Entries on target coordinates:

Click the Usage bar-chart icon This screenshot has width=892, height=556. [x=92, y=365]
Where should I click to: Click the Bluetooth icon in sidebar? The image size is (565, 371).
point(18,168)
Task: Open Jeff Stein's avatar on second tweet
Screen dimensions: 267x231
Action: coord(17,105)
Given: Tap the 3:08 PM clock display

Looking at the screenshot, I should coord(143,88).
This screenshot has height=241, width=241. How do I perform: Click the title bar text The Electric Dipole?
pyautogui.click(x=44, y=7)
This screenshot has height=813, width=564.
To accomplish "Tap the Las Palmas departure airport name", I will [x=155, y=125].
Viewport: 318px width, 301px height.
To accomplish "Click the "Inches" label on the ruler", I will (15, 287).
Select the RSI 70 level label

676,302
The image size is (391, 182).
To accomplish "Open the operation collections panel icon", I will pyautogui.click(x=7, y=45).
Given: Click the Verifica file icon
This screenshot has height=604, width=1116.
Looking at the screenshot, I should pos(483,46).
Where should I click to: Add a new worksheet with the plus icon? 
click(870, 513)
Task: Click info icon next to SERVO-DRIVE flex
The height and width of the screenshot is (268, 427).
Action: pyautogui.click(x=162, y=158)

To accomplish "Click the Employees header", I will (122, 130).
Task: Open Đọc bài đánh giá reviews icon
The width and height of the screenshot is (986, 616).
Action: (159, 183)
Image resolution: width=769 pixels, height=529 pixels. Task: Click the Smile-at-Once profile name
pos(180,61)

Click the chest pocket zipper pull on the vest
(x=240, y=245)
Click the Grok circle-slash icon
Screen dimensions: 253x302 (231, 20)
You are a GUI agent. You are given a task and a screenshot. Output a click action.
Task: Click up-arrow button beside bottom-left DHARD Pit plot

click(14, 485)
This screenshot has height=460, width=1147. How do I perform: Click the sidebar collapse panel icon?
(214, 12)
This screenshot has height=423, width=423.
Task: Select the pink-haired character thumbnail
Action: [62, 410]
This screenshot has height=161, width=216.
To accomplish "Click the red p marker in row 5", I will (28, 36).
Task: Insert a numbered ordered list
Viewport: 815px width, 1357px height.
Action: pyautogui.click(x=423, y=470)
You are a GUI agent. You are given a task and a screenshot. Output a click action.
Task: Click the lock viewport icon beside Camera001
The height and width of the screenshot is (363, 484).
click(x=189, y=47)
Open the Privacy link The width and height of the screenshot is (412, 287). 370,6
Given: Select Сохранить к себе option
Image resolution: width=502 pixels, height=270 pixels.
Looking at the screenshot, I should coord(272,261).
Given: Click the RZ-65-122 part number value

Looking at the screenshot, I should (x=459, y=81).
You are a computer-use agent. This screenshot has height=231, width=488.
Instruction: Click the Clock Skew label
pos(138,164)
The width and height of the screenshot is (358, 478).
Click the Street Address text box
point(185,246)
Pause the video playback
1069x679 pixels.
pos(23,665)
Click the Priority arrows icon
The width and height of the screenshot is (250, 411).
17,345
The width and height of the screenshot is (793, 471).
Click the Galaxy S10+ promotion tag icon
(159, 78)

__Stated goal__: Please recast the stretch of the listing from the line containing "This screenshot has height=460, width=1147." through the line containing "Action: [62, 410]" as a Markdown table with columns Row and Line, omitting blank lines.

__Result of the exercise__:
| Row | Line |
|---|---|
| 1 | This screenshot has height=460, width=1147. How do I perform: Click the sidebar collapse panel icon? |
| 2 | (214, 12) |
| 3 | This screenshot has height=423, width=423. |
| 4 | Task: Select the pink-haired character thumbnail |
| 5 | Action: [62, 410] |